Figure 1. Alternate air valve as discovered during the engine exam. Left photograph shows location of ½ of the valve in the induction housing assembly. The photograph on the right shows the opposing 1/2 of the valve in the induction tube alternate air mount.
The induction tube and valve were sent to the National Transportation Safety Board Materials laboratory for detailed examination. One half of the valve contained four fractured rivets embedded into the surface. These fracture surfaces were visible on the interior of the valve. All the broken rivets protruded about 0.11 inch above the interior face, as measured with digital calipers. One rivet head remained attached to the other half of the valve.
Examination of the rivet fracture surfaces under an optical stereoscope showed striations on all four surfaces, interspersed with shiny planes consistent with rubbing or contact postfracture. The rivets were labeled Nos. 1 to 4. The rivets were examined using a field-emission scanning electron microscope (SEM). All four fracture surfaces showed striations consistent with fatigue crack propagation alongside small areas of ductile dimples consistent with final overstress failure. Rivets Nos. 1, 2, and 3 also showed ratchet marks, indicating multiple cracks originating from the outer edge of the rivet. The fracture surface features, including the location and shape of the ductile dimpling surfaces, were consistent with bending or torsion-bending stresses on the rivets.
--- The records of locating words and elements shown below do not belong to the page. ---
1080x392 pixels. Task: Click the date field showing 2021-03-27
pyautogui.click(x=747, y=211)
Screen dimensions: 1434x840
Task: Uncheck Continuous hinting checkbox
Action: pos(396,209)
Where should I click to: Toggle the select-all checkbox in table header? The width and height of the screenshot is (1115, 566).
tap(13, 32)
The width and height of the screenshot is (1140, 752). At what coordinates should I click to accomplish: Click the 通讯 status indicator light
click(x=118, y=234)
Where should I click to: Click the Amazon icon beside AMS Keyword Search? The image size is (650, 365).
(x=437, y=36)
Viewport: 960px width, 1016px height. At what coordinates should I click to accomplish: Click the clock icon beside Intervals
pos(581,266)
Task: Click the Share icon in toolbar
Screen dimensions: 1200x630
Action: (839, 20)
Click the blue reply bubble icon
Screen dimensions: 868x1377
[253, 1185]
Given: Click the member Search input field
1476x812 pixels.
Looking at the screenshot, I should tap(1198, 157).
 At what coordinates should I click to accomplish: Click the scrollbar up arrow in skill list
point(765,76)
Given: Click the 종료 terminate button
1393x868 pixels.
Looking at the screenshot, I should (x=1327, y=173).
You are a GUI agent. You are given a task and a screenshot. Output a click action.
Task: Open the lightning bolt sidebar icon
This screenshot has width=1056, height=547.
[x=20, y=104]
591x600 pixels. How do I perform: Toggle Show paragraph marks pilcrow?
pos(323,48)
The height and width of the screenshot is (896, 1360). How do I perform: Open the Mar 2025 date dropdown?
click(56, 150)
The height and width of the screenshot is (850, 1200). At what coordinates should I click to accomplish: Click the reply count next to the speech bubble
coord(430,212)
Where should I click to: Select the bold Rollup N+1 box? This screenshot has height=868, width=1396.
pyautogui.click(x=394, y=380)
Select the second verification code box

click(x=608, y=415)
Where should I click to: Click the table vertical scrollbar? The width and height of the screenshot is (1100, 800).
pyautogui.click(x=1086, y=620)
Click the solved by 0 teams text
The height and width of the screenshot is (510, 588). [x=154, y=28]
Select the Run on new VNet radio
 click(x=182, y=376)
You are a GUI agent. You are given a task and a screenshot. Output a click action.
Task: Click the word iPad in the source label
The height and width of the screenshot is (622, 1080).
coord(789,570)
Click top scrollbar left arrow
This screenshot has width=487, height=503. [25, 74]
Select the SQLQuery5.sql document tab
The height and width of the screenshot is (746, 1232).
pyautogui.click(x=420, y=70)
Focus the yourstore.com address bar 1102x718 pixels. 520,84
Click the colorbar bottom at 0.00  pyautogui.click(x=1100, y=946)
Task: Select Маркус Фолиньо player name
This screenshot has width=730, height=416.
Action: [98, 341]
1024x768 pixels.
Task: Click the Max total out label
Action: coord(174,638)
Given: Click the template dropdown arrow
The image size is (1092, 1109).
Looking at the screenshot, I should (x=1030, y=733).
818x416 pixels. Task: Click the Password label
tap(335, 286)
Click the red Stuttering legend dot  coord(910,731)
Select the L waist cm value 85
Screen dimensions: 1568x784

A review of the historical maintenance records going back 24 months did not reveal any maintenance or other repair work on the induction system, nor the alternate air valve. The maintenance records indicated that maintenance routine 50-hour, 100-hour, and annual inspections had been performed and no irregularities were documented with the induction system or any related components. The airframe manufacturer reported that no similar failures have been documented.